支持向量机 SVM

One-line definition

A support vector machine finds a maximum-margin linear separator by solving a convex QP with hinge loss, optionally using kernels.

Problem setting

Inputs: $x \in \mathbb{R}^d$, labels $y \in {-1, +1}$.
Outputs: parameters $w, b$ (and support vectors in kernelized form).
Assumptions: linear separability (hard margin) or approximate separability (soft margin).
Boundary: binary classification; multiclass requires one-vs-rest or structured formulations.

Mathematical formulation

Soft-margin primal: $\min_{w,b,\xi} \; \frac{1}{2}\|w\|_2^2 + C \sum_{i=1}^n \xi_i$ subject to $y_i (w^\top x_i + b) \ge 1 - \xi_i, \; \xi_i \ge 0$

Equivalent unconstrained form with hinge loss: $\min_{w,b} \; \frac{1}{2}\|w\|_2^2 + C \sum_{i=1}^n \max(0, 1 - y_i(w^\top x_i + b))$

Dual (kernelized) uses $K(x_i, x_j)$ with support vectors.

Algorithmic interpretation

Maximizes geometric margin; only support vectors define the decision boundary.
Kernel trick enables nonlinear decision boundaries without explicit feature maps.

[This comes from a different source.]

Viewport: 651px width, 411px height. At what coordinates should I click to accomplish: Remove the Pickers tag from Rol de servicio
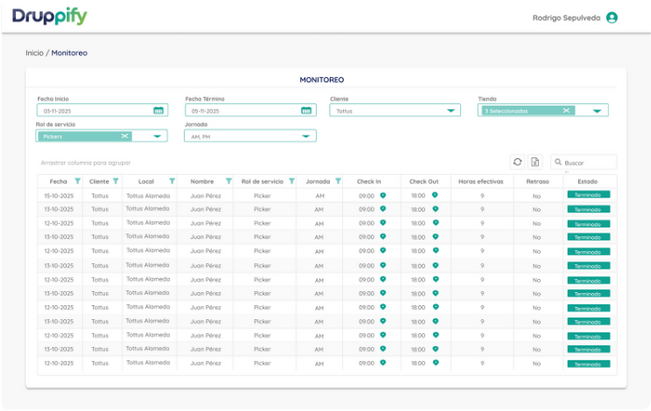125,136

Optimization & implementation details

Objective source: margin maximization with hinge loss.
Solver: SMO for dual; primal SGD for large-scale linear SVM.
Complexity: kernel SVM typically $O(n^2)$ memory and time; linear SVM scales with $O(nd)$.
Numerical notes: feature scaling is critical; choose $C$ (and kernel params) via validation.

Connections & boundaries

Compared to logistic regression: SVM optimizes margin, logistic optimizes log-likelihood.
Compared to perceptron: SVM adds margin and convex objective.
Compared to kernel ridge: different loss (hinge vs squared), different robustness.
Boundary: kernel SVM is expensive for large $n$; linear SVM for high-dimensional sparse data.

Failure modes

Poor kernel or hyperparameters cause under/overfitting.
Overlap and noise reduce margin effectiveness.
Unscaled features distort margin geometry.
Large $n$ makes kernel SVM infeasible.

Minimal pseudo-code

Input: X, y in {-1, +1}
Initialize w, b
Repeat:
  For each (x_i, y_i):
    if y_i (w^T x_i + b) < 1:
      w = w - eta (w - C y_i x_i)
    else:
      w = w - eta w
Return w, b

Decision checklist

Linear vs kernel SVM chosen based on data size
Features scaled
C (and kernel params) tuned
Compared to logistic regression baseline

Personal notes

TODO